François Mitterrand, lui, est à Château-Chinon (Nièvre), la ville dont il fut longtemps le maire. Il apparaît, sous les acclamations et sous les flashs des caméras, à la fenêtre de l’hôtel du Vieux Morvan, où il réside les soirs d’élections. Informé peu de temps auparavant sur l’issue du scrutin, il s’est contenté d’un laconique : « Quelle affaire » ! Venus pour l’escorter sur le chemin de la capitale, les motards doivent encore attendre. Au même moment, Roger Chinaud a compris qu’il serait bien seul pour défendre la cause du battu, sur les plateaux de télévision. La plupart des figures du Giscardisme sont aux abonnés absents. De retour chez lui, il est aussi missionné pour indiquer à qui de droit -en l’occurrence Claude Estier, élu comme lui du 18e arrondissement- et Pierre Bérégovoy, l’interlocuteur désigné par l’Élysée pour organiser la passation des pouvoirs.

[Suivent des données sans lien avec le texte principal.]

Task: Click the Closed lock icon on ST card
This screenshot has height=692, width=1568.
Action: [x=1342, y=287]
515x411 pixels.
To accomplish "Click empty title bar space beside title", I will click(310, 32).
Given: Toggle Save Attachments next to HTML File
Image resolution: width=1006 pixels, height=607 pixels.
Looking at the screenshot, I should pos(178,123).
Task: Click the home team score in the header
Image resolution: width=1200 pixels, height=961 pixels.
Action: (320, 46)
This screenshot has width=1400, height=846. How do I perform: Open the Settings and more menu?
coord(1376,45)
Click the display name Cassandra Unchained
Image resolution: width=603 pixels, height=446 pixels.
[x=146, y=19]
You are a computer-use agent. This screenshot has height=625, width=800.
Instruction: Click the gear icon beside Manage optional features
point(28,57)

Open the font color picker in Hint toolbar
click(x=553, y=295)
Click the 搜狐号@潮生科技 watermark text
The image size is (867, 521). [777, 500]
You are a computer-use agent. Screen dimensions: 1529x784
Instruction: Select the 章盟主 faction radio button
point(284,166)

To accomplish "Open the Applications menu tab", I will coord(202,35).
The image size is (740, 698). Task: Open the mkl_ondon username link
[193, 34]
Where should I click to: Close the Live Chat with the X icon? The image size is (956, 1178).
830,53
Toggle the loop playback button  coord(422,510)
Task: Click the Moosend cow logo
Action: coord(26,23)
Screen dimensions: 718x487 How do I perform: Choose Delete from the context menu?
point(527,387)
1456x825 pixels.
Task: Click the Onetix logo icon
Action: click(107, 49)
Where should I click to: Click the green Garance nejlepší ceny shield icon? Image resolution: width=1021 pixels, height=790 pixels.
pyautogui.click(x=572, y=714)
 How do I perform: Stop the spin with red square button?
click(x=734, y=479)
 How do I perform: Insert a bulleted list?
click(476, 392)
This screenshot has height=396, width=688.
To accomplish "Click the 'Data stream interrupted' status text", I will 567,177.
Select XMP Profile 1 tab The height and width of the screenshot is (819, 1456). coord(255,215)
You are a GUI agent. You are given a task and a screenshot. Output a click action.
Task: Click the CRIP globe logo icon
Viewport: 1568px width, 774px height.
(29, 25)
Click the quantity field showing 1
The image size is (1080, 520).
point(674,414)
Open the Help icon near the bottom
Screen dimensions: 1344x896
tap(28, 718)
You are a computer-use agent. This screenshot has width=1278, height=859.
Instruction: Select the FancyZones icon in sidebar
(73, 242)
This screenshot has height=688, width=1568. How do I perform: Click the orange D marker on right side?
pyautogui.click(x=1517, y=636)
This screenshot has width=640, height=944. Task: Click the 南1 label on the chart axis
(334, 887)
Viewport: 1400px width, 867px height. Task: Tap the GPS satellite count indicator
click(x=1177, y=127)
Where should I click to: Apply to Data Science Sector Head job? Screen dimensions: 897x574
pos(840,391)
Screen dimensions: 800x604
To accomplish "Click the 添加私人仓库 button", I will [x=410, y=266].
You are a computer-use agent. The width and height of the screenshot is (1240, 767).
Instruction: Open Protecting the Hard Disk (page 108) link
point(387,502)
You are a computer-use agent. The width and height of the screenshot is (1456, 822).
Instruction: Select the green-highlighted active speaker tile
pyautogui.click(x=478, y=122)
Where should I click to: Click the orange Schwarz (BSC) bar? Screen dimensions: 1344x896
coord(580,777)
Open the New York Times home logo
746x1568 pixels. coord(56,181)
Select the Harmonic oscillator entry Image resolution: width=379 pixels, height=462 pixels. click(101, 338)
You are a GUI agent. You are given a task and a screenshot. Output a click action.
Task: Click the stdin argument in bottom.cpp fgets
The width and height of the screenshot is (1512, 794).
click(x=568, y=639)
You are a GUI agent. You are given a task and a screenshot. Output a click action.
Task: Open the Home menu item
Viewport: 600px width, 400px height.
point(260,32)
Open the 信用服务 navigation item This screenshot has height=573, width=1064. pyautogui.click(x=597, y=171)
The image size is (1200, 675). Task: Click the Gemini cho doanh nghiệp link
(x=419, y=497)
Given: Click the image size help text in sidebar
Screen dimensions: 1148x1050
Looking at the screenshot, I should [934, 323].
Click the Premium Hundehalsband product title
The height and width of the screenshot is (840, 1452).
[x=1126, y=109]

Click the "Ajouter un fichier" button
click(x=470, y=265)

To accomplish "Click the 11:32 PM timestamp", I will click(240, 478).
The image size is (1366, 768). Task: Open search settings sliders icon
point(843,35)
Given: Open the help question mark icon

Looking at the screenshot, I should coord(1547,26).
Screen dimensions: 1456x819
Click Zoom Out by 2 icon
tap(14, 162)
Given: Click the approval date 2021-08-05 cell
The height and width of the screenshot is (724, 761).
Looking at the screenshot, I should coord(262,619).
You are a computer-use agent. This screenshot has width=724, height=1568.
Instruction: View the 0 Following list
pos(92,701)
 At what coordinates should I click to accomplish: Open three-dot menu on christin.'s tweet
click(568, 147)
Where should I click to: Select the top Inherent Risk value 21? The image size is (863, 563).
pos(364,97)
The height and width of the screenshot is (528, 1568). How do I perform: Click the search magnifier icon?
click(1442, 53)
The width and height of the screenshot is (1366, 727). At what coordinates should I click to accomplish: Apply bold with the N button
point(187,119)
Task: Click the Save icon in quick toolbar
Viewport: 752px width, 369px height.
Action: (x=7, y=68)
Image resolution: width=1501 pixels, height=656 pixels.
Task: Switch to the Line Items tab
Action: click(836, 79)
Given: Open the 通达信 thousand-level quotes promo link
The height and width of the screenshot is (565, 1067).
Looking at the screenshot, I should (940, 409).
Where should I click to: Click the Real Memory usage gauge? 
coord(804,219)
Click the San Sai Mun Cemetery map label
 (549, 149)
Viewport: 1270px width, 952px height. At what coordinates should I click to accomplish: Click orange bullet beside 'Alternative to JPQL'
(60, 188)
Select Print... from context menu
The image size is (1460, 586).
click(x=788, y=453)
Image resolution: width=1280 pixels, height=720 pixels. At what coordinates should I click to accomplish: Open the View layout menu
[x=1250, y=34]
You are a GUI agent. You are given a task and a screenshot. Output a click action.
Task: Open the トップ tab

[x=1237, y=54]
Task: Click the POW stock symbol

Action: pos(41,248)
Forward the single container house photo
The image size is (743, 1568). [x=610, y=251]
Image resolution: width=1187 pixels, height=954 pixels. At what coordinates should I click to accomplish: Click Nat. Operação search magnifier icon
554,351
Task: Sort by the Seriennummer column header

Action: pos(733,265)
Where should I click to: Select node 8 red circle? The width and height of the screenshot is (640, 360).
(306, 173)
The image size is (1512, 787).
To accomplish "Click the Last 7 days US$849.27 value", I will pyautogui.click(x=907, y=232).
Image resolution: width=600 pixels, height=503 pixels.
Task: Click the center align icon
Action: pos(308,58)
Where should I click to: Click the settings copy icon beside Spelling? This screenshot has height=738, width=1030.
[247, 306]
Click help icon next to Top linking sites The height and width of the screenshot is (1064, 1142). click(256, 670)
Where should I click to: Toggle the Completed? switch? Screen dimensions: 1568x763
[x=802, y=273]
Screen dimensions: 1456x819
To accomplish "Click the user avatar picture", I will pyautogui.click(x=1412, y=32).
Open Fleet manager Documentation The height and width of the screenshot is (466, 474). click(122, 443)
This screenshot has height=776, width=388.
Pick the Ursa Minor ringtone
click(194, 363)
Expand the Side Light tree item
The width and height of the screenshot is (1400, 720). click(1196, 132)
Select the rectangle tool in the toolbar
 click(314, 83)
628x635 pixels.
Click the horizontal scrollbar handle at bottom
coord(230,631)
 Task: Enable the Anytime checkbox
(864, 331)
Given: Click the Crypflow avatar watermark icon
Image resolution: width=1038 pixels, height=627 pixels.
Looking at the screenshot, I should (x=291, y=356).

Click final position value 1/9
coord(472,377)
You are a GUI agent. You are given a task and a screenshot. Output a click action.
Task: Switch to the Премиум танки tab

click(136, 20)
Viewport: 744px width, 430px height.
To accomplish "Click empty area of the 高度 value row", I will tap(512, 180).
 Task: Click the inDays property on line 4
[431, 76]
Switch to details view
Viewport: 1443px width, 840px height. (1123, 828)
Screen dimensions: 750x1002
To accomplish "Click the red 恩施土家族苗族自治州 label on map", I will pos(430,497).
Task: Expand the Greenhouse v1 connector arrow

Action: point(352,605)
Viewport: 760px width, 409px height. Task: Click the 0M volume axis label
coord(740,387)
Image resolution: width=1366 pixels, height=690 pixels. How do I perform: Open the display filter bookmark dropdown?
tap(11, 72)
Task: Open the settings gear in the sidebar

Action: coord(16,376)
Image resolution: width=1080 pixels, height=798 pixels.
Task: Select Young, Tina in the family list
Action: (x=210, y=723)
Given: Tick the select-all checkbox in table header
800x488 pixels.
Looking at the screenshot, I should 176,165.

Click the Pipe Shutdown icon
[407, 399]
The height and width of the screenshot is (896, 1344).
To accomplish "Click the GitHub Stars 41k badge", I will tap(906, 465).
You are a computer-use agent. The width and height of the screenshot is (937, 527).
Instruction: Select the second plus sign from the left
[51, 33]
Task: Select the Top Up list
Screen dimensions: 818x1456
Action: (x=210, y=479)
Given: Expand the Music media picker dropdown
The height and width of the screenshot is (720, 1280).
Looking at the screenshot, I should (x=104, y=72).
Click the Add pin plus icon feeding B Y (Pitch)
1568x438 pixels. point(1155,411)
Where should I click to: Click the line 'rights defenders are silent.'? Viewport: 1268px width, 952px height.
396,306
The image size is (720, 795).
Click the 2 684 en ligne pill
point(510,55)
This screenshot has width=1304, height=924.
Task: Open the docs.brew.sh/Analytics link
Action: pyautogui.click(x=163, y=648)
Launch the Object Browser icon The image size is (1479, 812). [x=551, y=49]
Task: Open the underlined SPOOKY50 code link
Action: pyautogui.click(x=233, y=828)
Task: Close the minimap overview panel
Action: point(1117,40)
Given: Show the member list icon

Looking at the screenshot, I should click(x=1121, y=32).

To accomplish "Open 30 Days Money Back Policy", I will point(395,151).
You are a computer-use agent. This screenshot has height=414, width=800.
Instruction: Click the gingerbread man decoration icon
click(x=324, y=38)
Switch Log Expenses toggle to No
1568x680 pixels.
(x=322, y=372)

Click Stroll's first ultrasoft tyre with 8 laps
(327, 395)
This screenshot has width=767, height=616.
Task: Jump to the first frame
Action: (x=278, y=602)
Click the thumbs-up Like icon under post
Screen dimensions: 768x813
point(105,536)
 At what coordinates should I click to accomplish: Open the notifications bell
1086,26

Place de la Bastille, la foule se presse, au point de faire trembler les grilles supposées la canaliser. L’autre problème, pour Paul Quilès, qui voulait un moment réservé aux artistes, ce sont les politiques qui se précipitent pour prendre la parole. Même Michel Rocard se saisit du micro et proclame… son admiration pour François Mitterrand. Jusqu’à ce que sa femme, Michèle, le rappelle à l’ordre : « Tu es ridicule ».

Le Breton Jean-Michel Caradec ouvre le bal

Pour abréger le défilé des flatteurs, Paul Quilès pousse le chanteur Jean-Michel Caradec, originaire de Locquénolé, près de Morlaix (29), sur le podium. Il entame une tonitruante « Internationale », reprise par la foule. « Même Gaston Defferre s’y est mis, se souvient-il. Pour lui, c’était probablement une première ». Certes l’ambiance est à la fête, mais la foule étant de plus en plus dense et de moins en moins sobre, il faut éviter que les esprits s’échauffent. C’est Huguette Bouchardeau, leader du PSU, qui s’exprime. « Huguette, abrège », supplie Paul Quilès. La pluie faisant son apparition, l’y incite. Une pluie de plus en plus drue. « Mitterrand du soleil », s’écrie-t-on. On décide tout de même de se séparer. C’est promis, on se reverra, puisque tout commence. Il est plus de minuit lorsque François Mitterrand arrive au siège du PS. Les militants, toujours en nombre, l’applaudissent.

Dans le bureau de celui qui est encore le Premier secrétaire du Parti socialiste, on se presse. « J’ai vu les changements d’attitudes, le bal des courtisans », se souvient un témoin de la scène. Comme dans l’audiovisuel et comme dans bien des entreprises, en particulier celles qui s’attendent à être nationalisées, où les retournements de vestes ne tardent pas. Côté syndicats, François Mitterrand n’a pas perdu de temps. La veille, il a notamment reçu, dans son appartement de la rue de Bièvre, les deux leaders de la CFDT, Edmond Maire et Jacques Chérèque. « Qu’attendez-vous de moi ? », s’est-il enquis. Il a aussi informé Pierre Mauroy qu’il devait se préparer discrètement pour Matignon. Changer la vie, a promis la gauche. En attendant, elle continue.

Le lundi 11 mai, pour sa Une, Le Télégramme a choisi la sobriété. La présidentielle occupe moins de la moitié de l’espace, avec deux titres, factuels : « Mitterrand président, une victoire sans appel » et « En Bretagne, une poussée spectaculaire de la gauche ».